Кровь хлещет и из горла арапки (Полина Теплякова), которая заявляется к Дженнаро, чтобы сообщить о проклятии. Сцена окутана мраком, по полу клубится белесый дым, Смеральдина в белоснежной одежде неспешно направляется к насмерть перепуганному Дженнаро, потрясая собственной отрубленной головой и посмеиваясь. Да, в пьесе она оставалась жива, а о проклятии сообщали две голубки. Но какие же могут быть голубки в мире, представленном Николаем Рощиным? Голубки — в прошлом, из которого до нас дошел и отлично вписался в настоящее страшный призрак убитой арапки.
Крупные маски с веревочными волосами скрывают от зрителей лица актеров. Лишь волшебник Норандо без маски.

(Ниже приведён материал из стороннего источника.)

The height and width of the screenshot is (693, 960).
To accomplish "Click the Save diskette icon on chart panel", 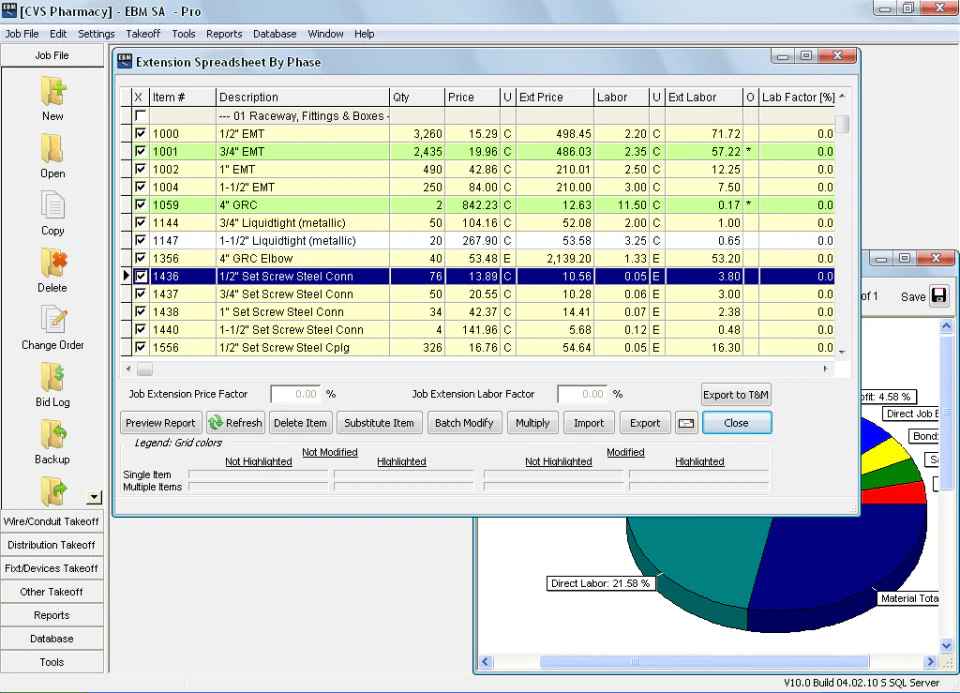I will (x=938, y=296).
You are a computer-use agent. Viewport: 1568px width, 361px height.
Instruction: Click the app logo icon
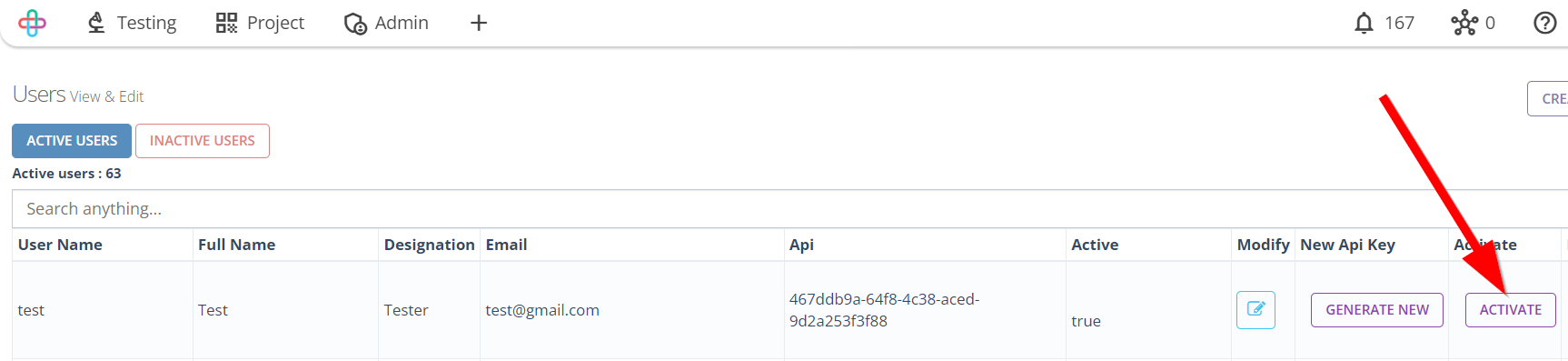click(x=32, y=23)
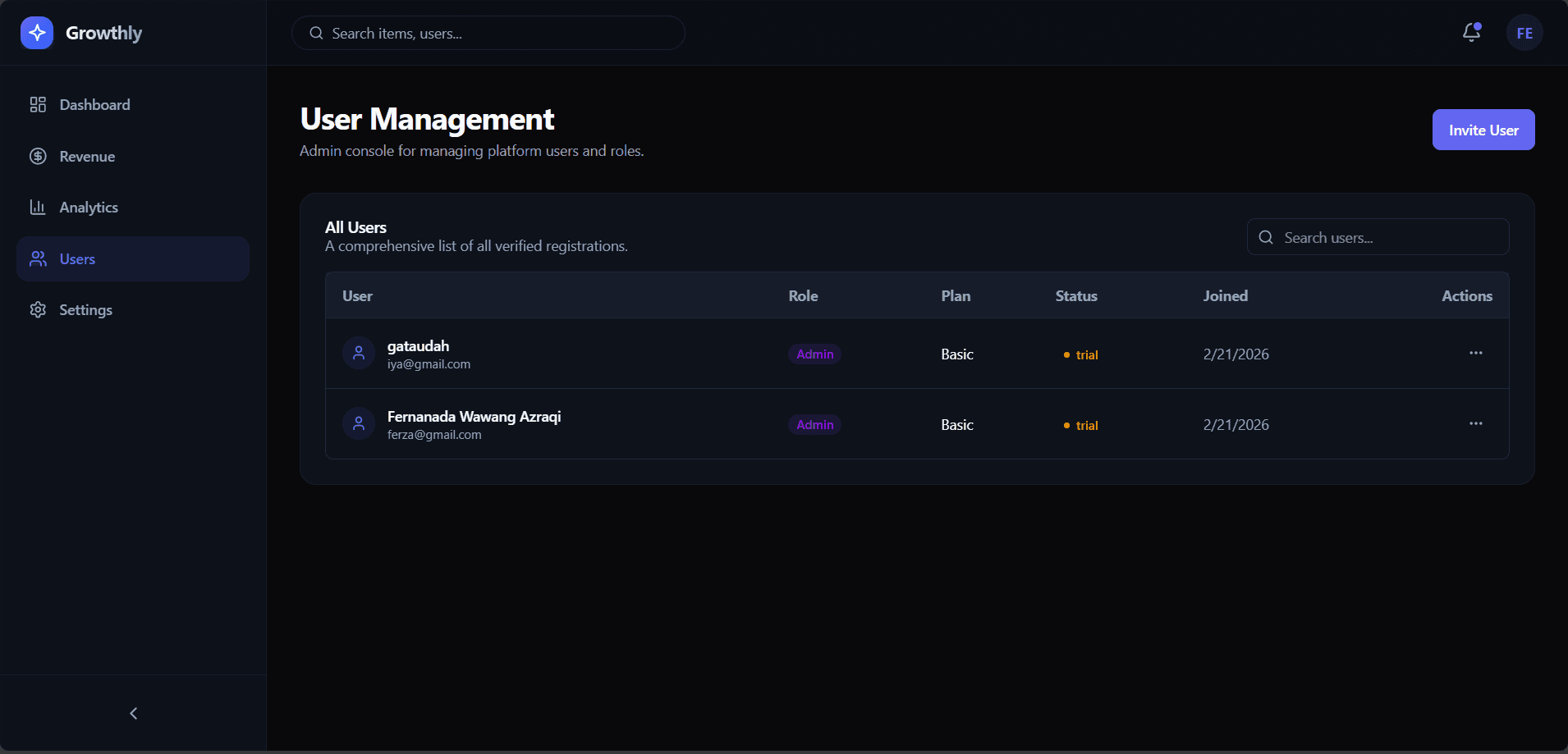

Он — одновременно настоящий «крестный отец» всей этой истории и театральный «маэстро». Черные очки, достоинство власти и традиционный пафос превращают его в нечто «неубиенное». Хозяин балагана в маске не нуждается.
Может быть, все это немного замаскированный, стилизованный Армагеддон?
Мир спектакля нарочито груб и прост. «Ужас» — деланный, рукотворный, задуманный для «перепуга»… Это разоблачение кошмара. «Гротеск», — говорят знатоки, «Постмодерн», — добавляют эстеты.
А зритель безошибочно чувствует и радостно аплодирует пародийной сути представления. Все нелепо, все смешно, все карикатурно. Из старинной сказки, когда-то полной иллюзий и интриг, вынута пустота, это все, что осталось.
Игра построена провокативно и иронично. Страшно? Неприятно? Скорее любопытно и немного забавно. Персонажи в масках то и дело кого-то напоминают. Они «гуляют» по сцене, как по сумрачной площади. Они выстраиваются в диковатое «шествие» и следуют вереницей за «раненой» Панталоной (Елена Немзер), которая костылями и каблуками отбивает строгий чеканный ритм. Это ритм шагов Командора? Или шаги «идейного вождя», гораздо более страшные, чем любая потусторонняя мистика?
Необыкновенный спектакль вызывает смешанные чувства, словно вы попали в мир театральных фантазий… или нет — в мир потрясающих разоблачений, простых механизмов, которые глумятся над естеством… или нет — в мир остроумного театра, который лукавит… Вы даже смеетесь, но чувствуете, что вам подстроили красивую интеллектуальную западню и нужно всерьез потрудиться над собой, чтобы вырваться из этого плена и, может быть, спастись.